(Supplied information)
*** Begin section ***
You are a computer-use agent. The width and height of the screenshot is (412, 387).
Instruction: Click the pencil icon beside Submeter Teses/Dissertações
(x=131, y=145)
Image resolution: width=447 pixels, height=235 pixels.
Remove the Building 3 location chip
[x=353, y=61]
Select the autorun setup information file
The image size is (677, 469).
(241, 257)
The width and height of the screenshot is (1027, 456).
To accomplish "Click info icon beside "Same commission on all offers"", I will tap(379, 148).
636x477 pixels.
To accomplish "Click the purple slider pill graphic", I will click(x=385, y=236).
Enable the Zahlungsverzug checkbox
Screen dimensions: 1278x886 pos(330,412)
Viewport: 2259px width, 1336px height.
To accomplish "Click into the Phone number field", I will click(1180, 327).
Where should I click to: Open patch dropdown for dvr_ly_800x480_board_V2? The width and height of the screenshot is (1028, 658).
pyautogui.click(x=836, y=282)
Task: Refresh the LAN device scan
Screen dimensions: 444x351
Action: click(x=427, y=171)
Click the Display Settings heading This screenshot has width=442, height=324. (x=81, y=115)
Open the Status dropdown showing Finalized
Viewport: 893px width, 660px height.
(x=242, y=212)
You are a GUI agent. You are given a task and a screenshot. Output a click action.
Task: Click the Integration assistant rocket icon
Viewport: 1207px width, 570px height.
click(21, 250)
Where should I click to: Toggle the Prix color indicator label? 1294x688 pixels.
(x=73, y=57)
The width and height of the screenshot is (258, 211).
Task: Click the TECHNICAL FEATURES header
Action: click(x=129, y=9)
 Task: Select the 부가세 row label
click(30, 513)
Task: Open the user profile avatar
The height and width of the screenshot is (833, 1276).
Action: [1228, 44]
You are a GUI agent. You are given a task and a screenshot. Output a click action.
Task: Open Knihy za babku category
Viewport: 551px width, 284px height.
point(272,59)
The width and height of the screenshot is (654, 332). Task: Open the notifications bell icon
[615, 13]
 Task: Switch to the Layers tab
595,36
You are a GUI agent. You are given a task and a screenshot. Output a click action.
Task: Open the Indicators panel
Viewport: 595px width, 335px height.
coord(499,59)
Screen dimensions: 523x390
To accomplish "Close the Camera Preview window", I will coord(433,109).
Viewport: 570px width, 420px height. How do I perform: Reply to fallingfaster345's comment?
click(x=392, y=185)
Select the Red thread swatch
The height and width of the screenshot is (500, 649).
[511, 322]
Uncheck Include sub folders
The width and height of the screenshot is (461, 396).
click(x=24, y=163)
*** End section ***
(How to complete this task) Show all lines above containing "will".

(Solved problem)
To accomplish "Click info icon beside "Same commission on all offers"", I will tap(379, 148).
To accomplish "Click the purple slider pill graphic", I will click(x=385, y=236).
To accomplish "Click into the Phone number field", I will click(1180, 327).
To accomplish "Close the Camera Preview window", I will coord(433,109).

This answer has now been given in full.